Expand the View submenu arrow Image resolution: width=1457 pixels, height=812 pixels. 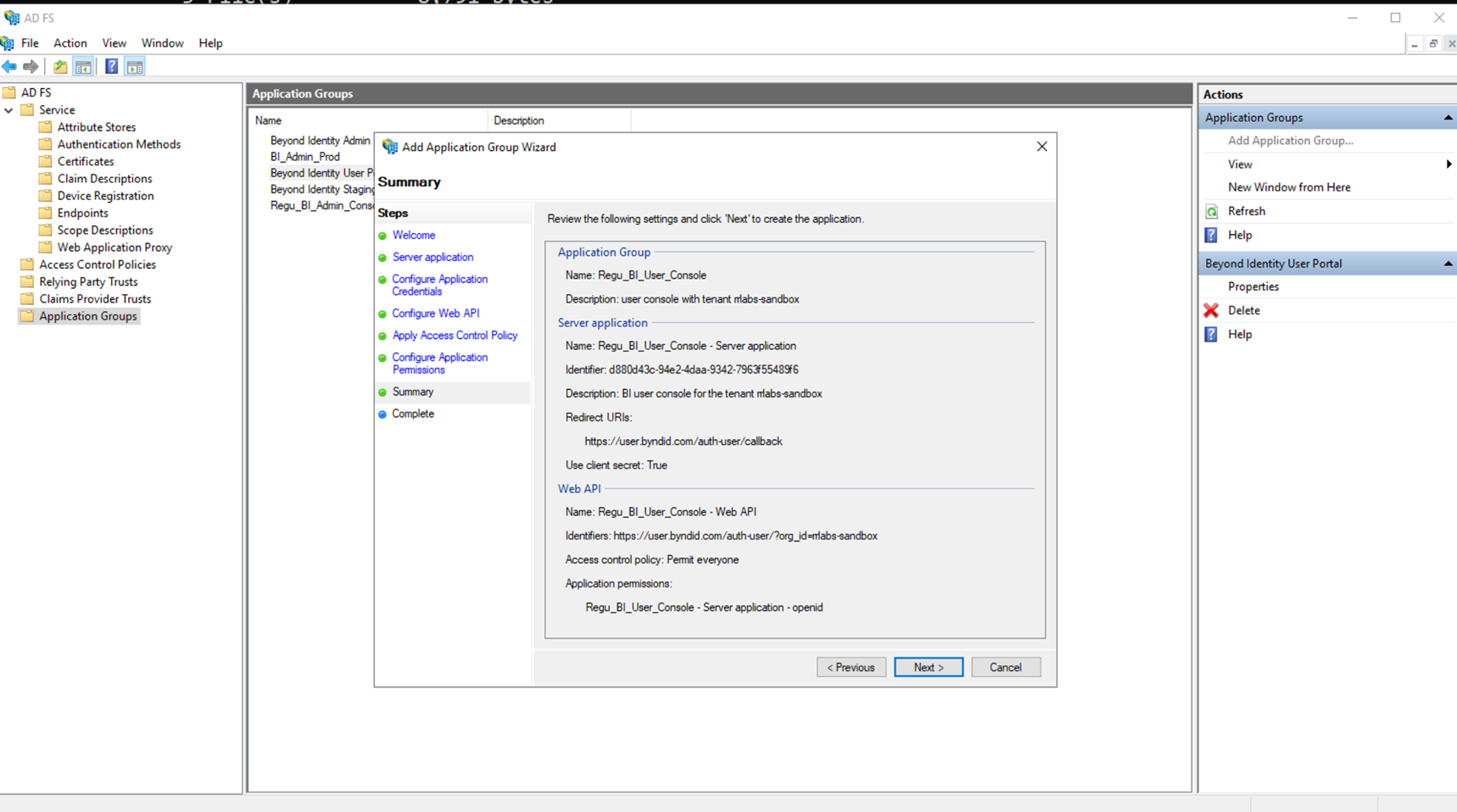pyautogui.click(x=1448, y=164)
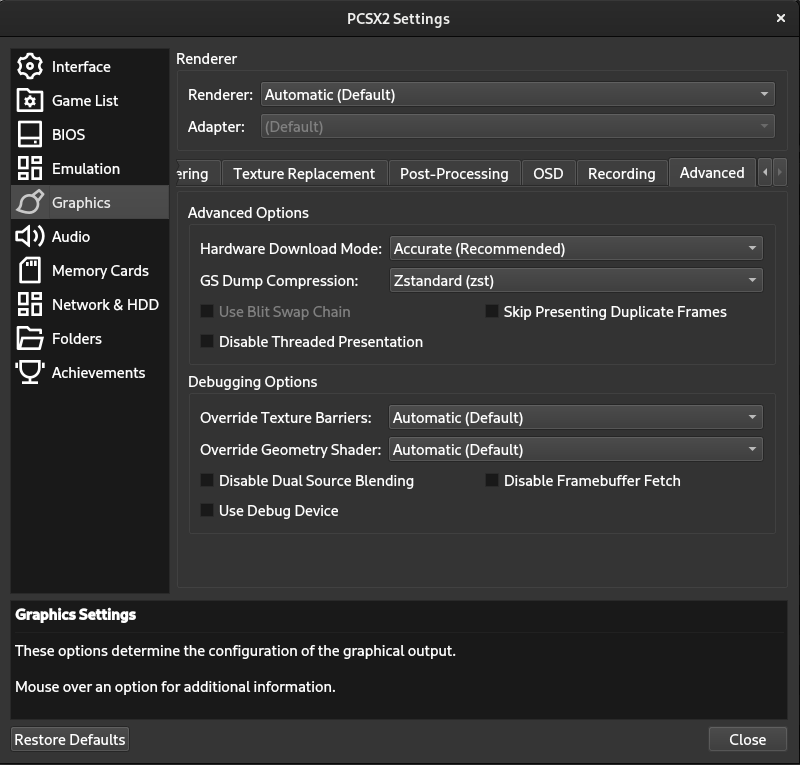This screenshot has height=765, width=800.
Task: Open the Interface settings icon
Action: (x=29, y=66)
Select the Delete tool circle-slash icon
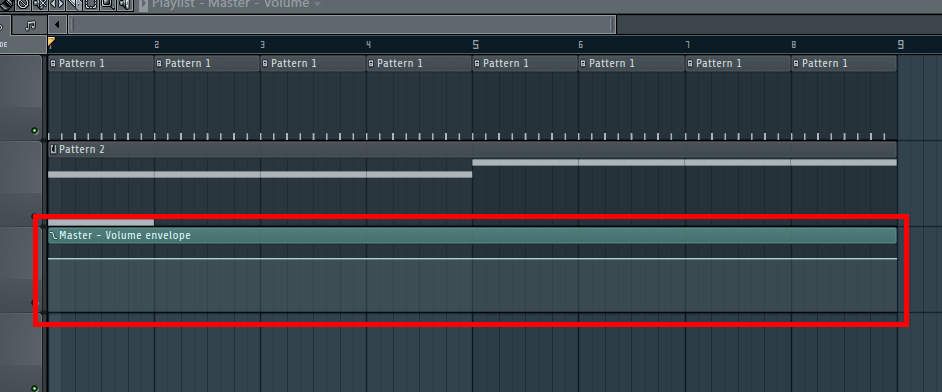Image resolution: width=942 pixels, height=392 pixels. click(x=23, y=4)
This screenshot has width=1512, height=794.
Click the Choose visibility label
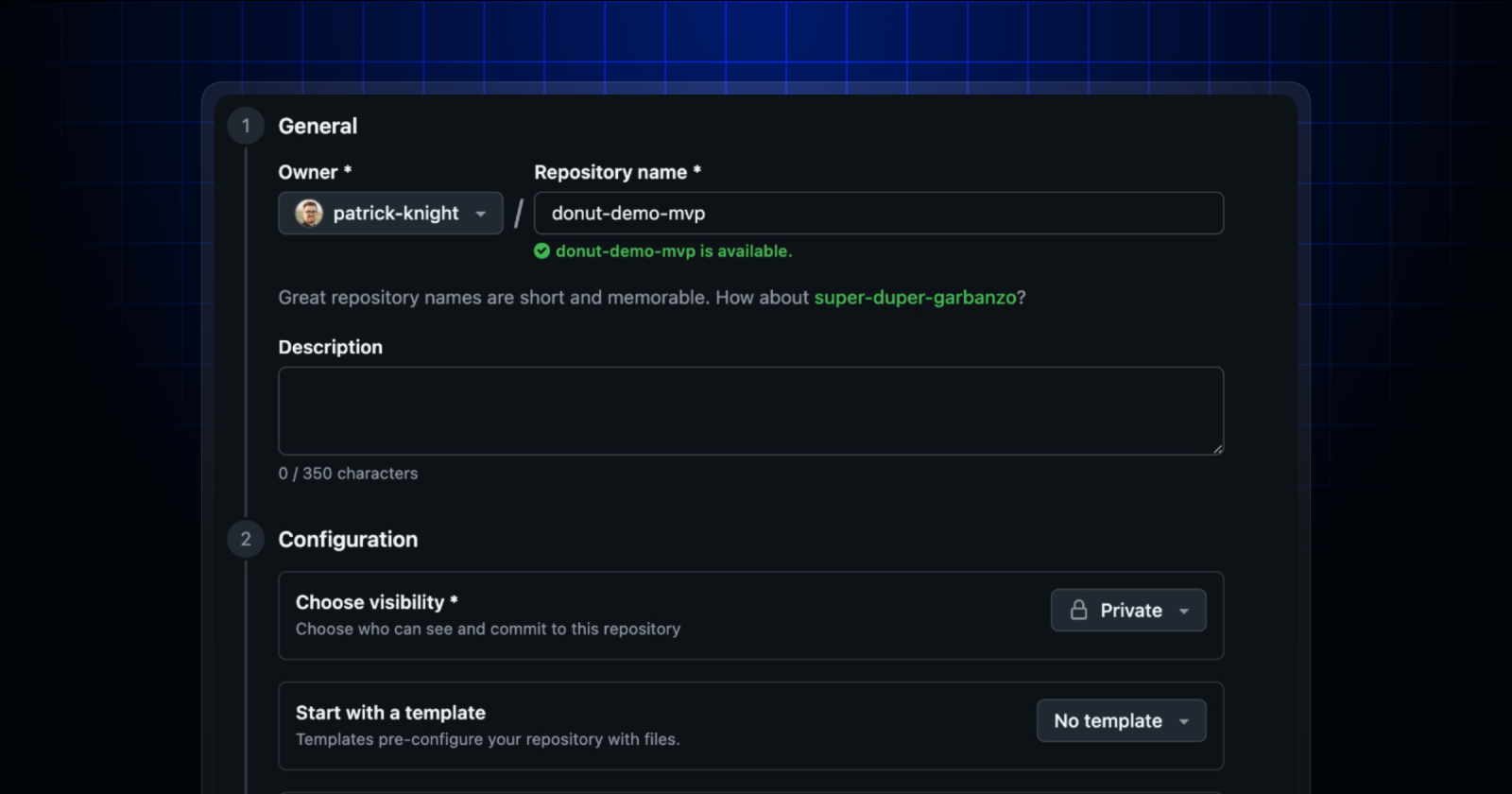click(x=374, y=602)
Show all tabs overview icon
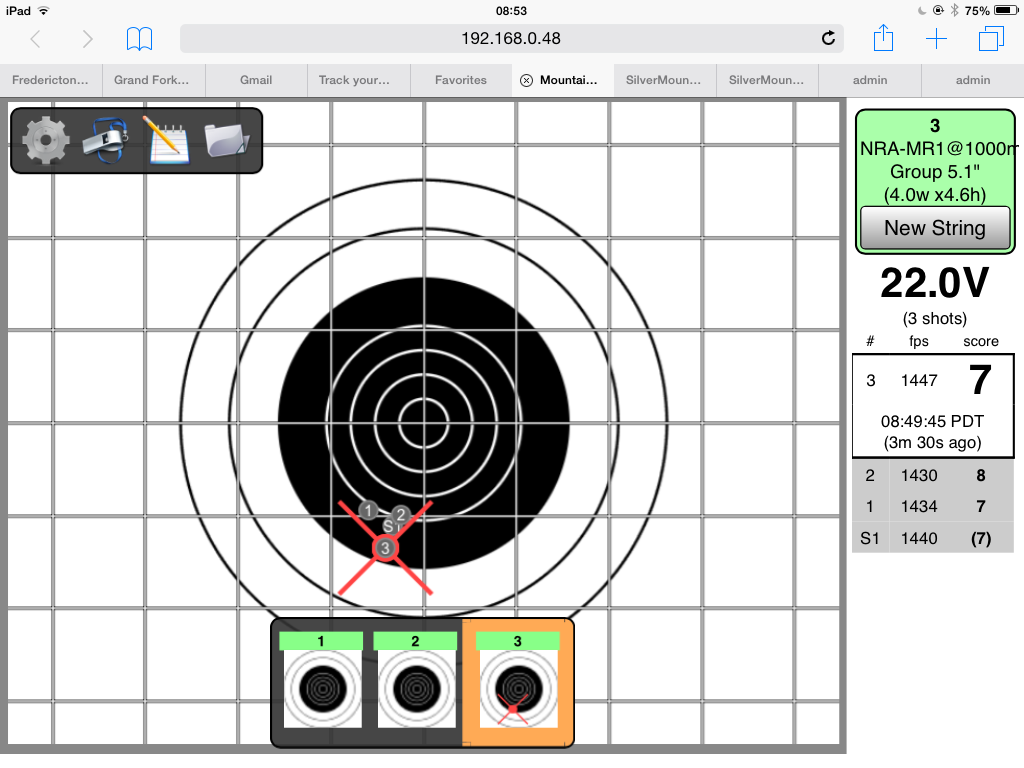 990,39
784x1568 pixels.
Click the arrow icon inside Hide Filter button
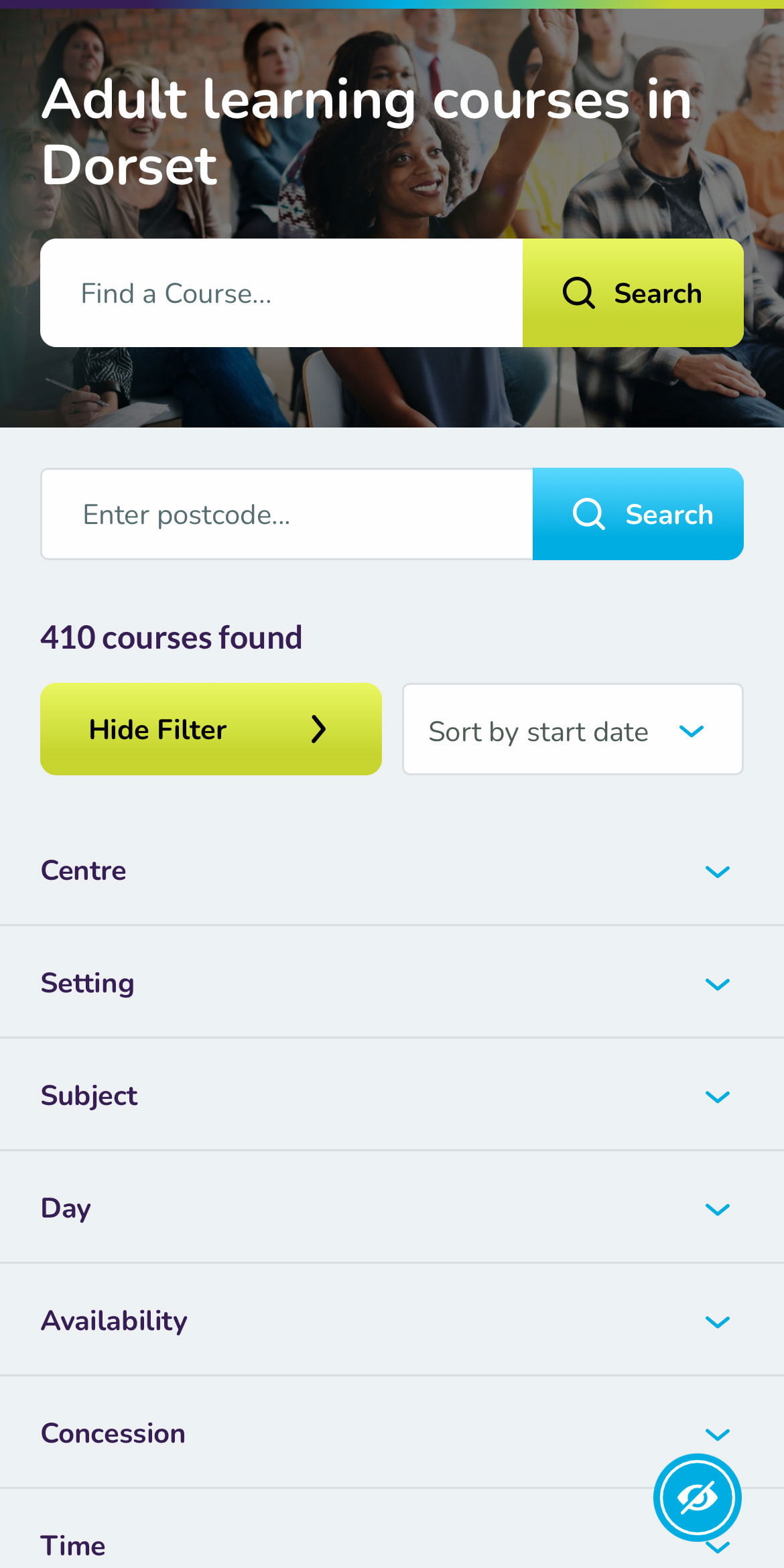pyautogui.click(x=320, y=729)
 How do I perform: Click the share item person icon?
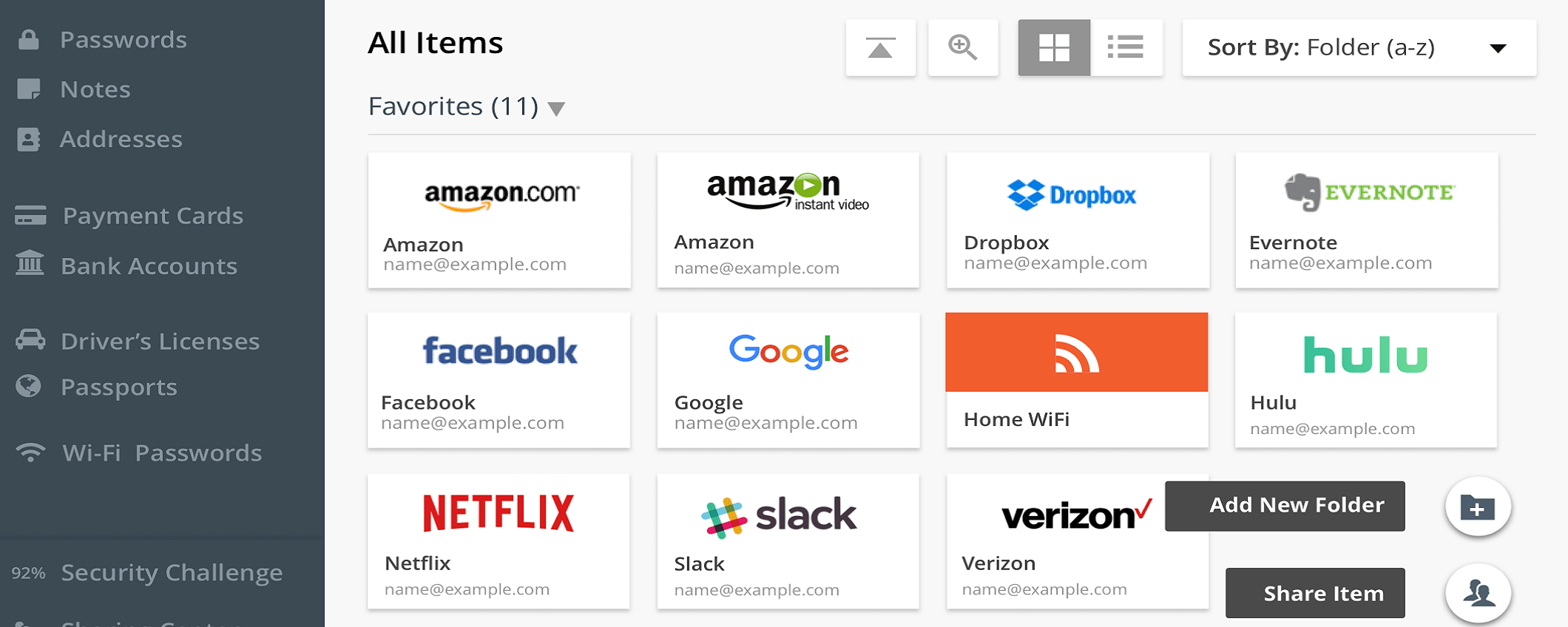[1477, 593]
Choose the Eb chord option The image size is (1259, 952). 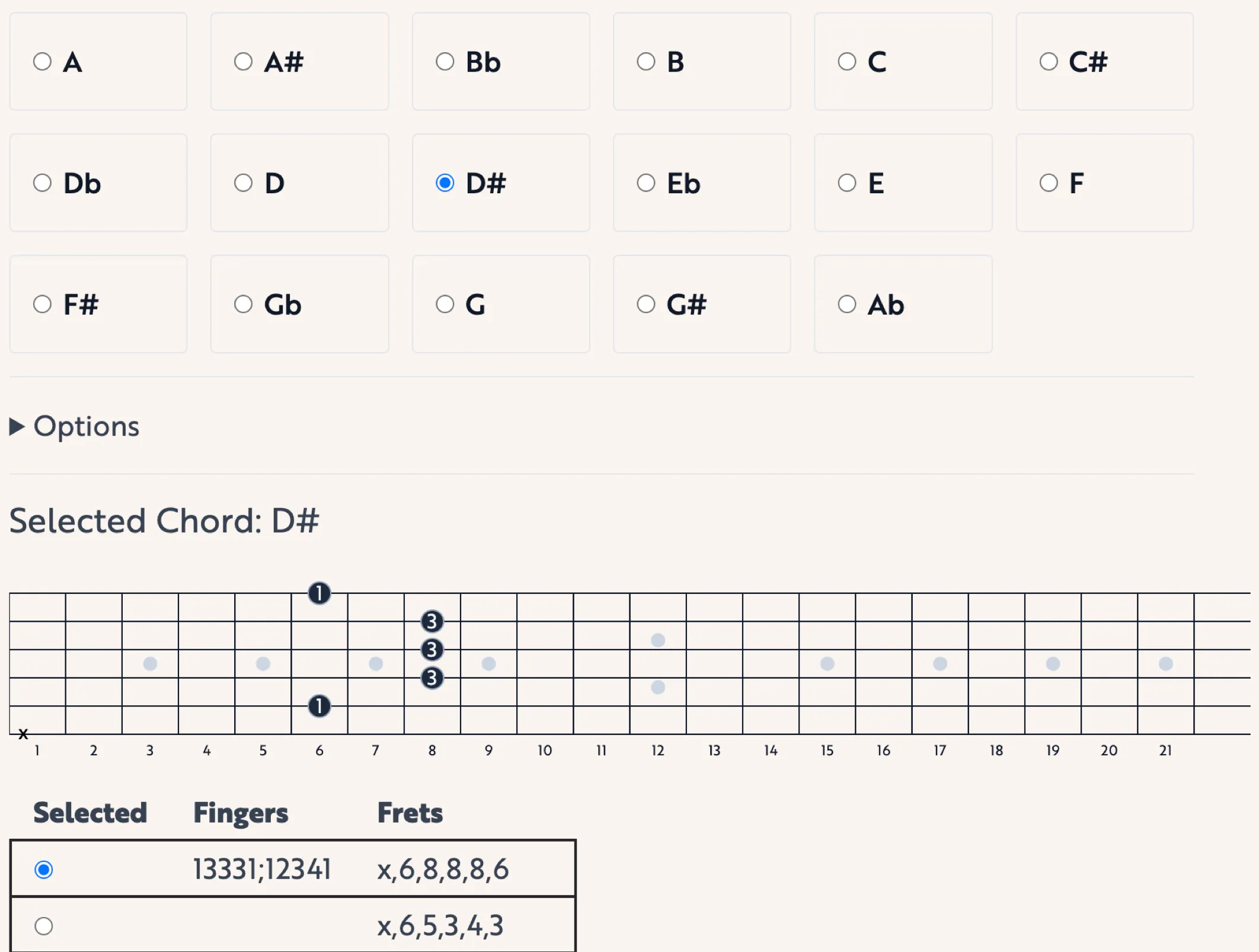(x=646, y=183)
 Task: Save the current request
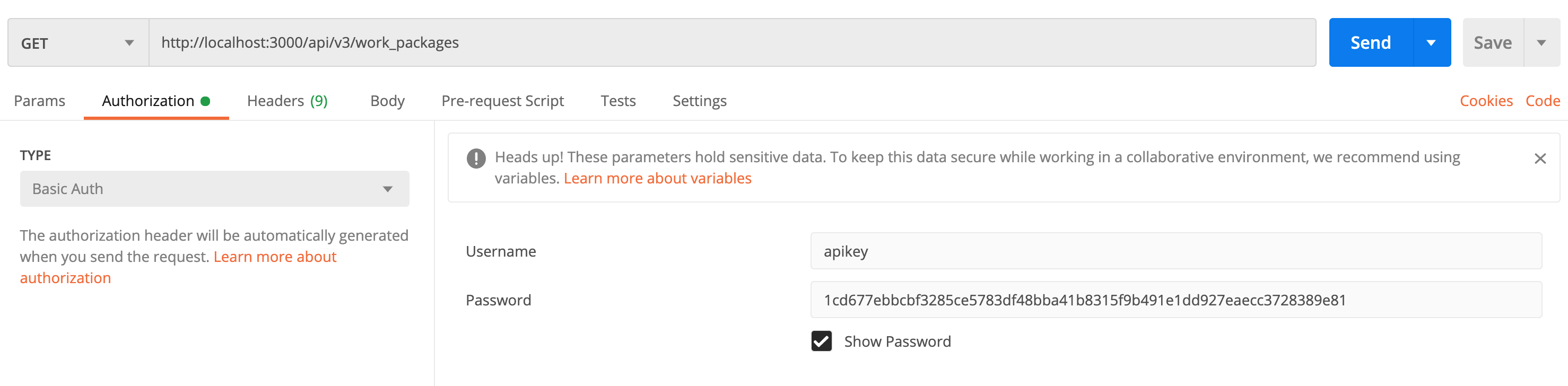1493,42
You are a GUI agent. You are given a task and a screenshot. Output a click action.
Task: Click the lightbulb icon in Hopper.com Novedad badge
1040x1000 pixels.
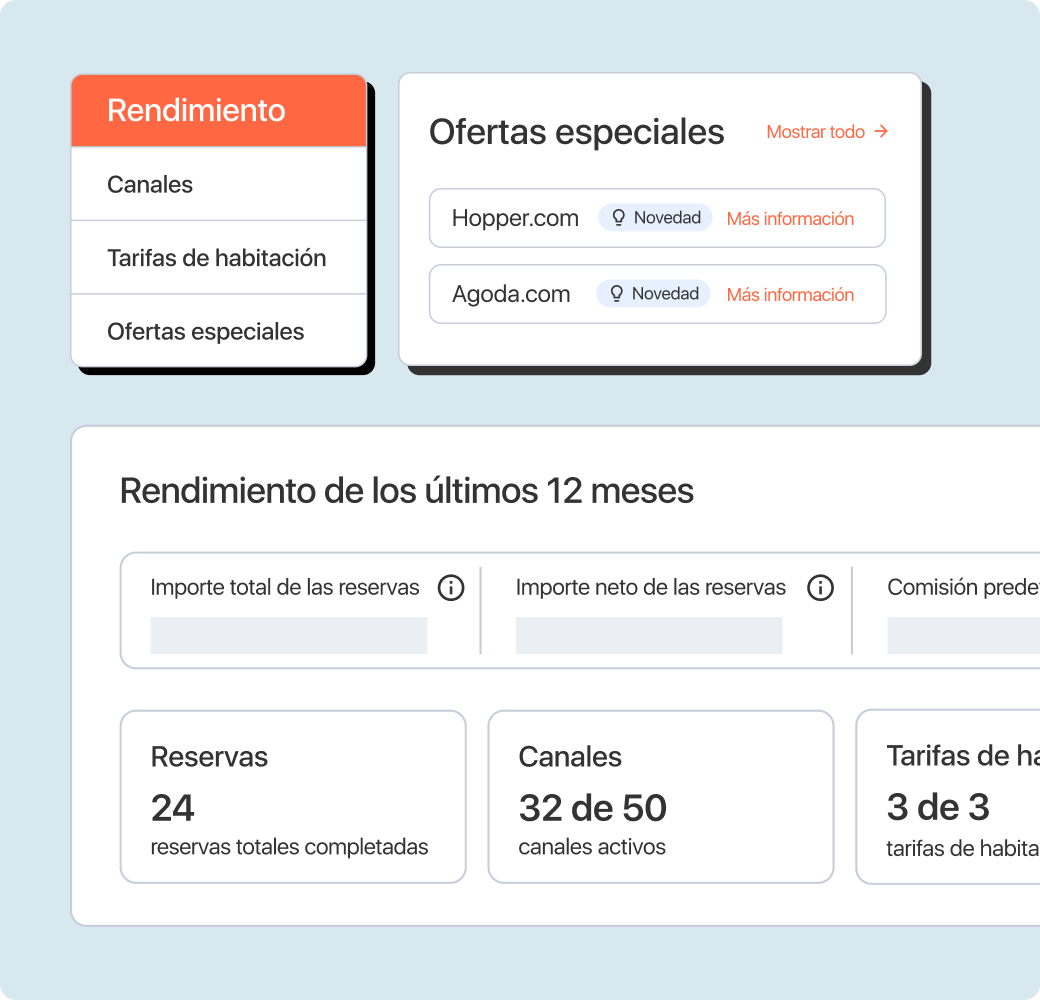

# # #

**Exercise goal:** Output only the lines from the one that contains "Task: Click the" to the end of the entries above, both end lines included, and drop the pictures.

**Result:**
Task: Click the lightbulb icon in Hopper.com Novedad badge
1040x1000 pixels.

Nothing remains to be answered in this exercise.